This particular image was a "runner up" for a nocturnal project that I participated in. At the time, I opted to include a different image because it had more of the sky and clouds, which is what I was really trying to shoot, not more of the tree (or TREE) like this one. Although, I do think this is an ok image on it's own, it just didn't convey the "nighttime sky" feeling I was going for at the time. (I do think it fits the current theme, "tree," quite well though.)

This is, in case you couldn't tell, only the top of TREE. Sorry but TREE's just too big to fit himself into one frame of film.

Until next wooden sky touching green leafed thing-a-ma-jig...

Thursday, February 09, 2006

EEew I Touched It/I Use Film

WhiteMaskGoldTrim, originally uploaded by carolWorldLeader.

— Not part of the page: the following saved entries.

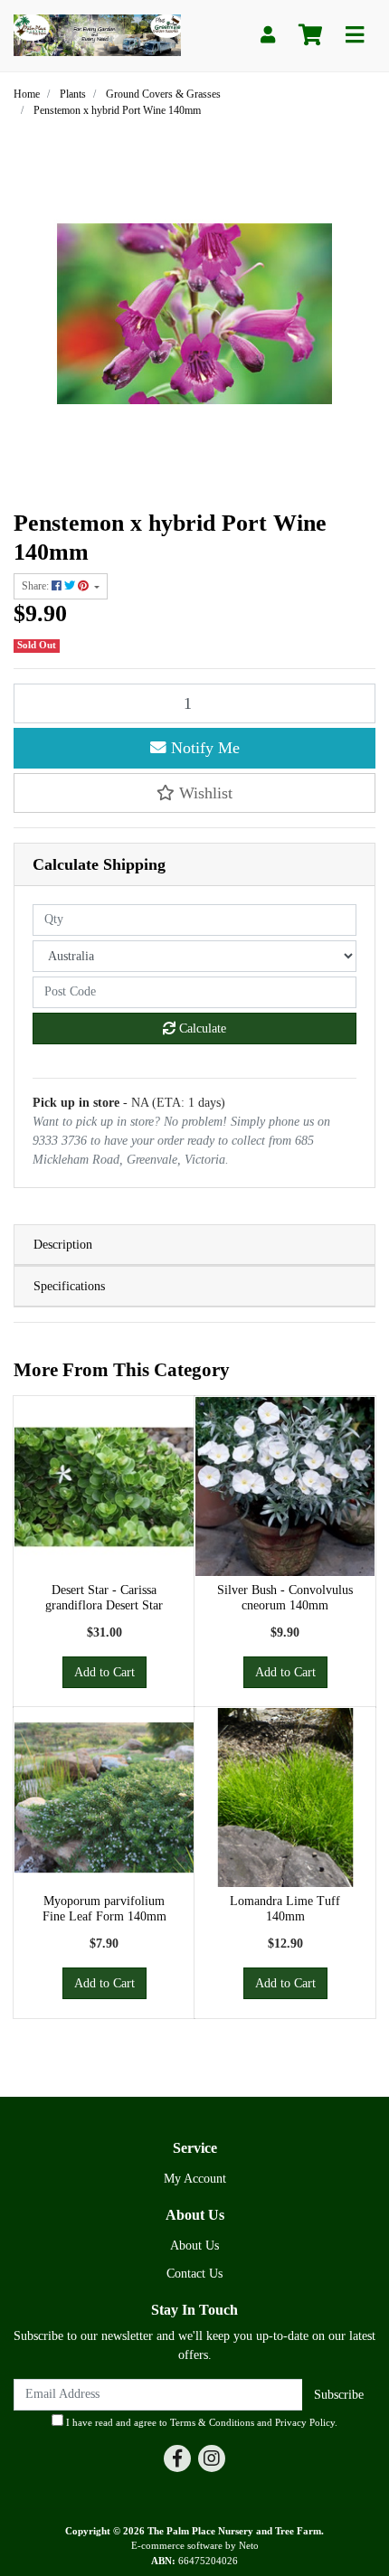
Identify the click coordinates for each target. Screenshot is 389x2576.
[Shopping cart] (310, 36)
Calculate (201, 1028)
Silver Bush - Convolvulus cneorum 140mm (285, 1597)
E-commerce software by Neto (195, 2545)
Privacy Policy (305, 2422)
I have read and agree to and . (200, 2422)
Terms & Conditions (212, 2422)
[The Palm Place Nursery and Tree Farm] (97, 34)
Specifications (69, 1286)
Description (62, 1244)
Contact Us (194, 2273)
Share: (37, 586)
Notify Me (203, 748)
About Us (194, 2245)
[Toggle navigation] (354, 36)
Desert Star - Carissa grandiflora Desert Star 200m (104, 1605)
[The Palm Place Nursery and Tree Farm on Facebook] (177, 2458)
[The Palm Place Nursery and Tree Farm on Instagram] (211, 2458)
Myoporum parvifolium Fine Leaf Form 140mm (104, 1908)
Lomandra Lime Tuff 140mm (285, 1908)
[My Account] (268, 36)
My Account (195, 2178)
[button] (194, 793)
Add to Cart (104, 1672)
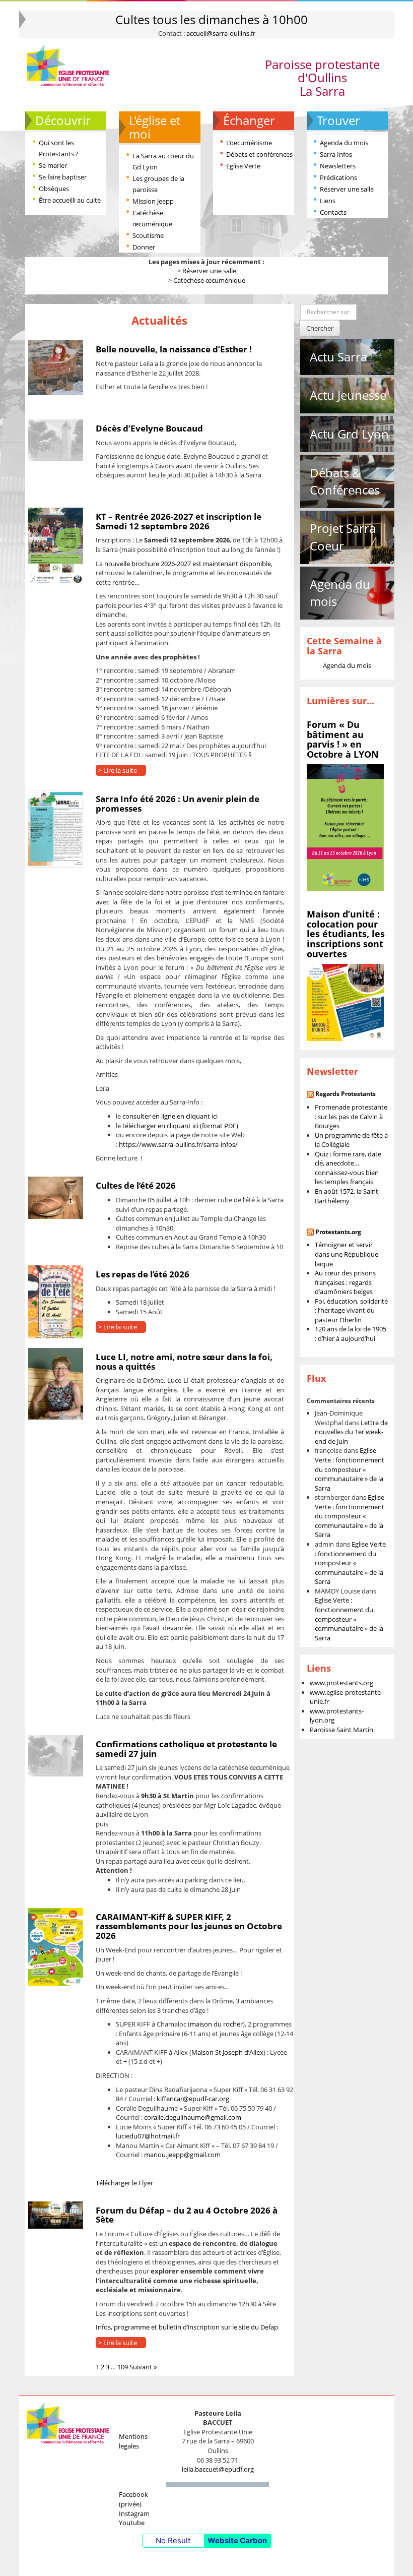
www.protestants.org (341, 1682)
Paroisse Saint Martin (341, 1729)
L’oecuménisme (249, 142)
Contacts (333, 212)
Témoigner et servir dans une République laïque (346, 1254)
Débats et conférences (259, 154)
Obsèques (54, 188)
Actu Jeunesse (348, 395)
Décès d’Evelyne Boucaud (149, 428)
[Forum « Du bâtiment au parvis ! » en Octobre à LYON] (345, 826)
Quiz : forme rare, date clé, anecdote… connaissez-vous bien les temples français (348, 1168)
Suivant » (143, 2366)
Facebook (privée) (133, 2499)
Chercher (319, 328)
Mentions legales (133, 2441)
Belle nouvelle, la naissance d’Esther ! (174, 349)
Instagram (134, 2513)
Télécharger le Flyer (124, 2182)
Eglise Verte (243, 165)
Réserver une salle (347, 189)
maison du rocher (216, 2024)
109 (122, 2366)
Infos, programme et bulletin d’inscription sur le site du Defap (187, 2327)
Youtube (132, 2522)
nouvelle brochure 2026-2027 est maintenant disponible (187, 563)
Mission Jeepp (153, 201)
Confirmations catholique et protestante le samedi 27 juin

One of the "extras," the nice little perks if you will, of running a website (actually, a blog) like this is that, apart from learning all sorts of new and informative things, I occasionally get free stuff. Lately, I've been getting more than my fair share of free stuff. (For some unknown reason, I've been getting lots and lots of free stuff recently. Thank you, my snowflakes, who keep sending me free stuff. I do appreciate it.)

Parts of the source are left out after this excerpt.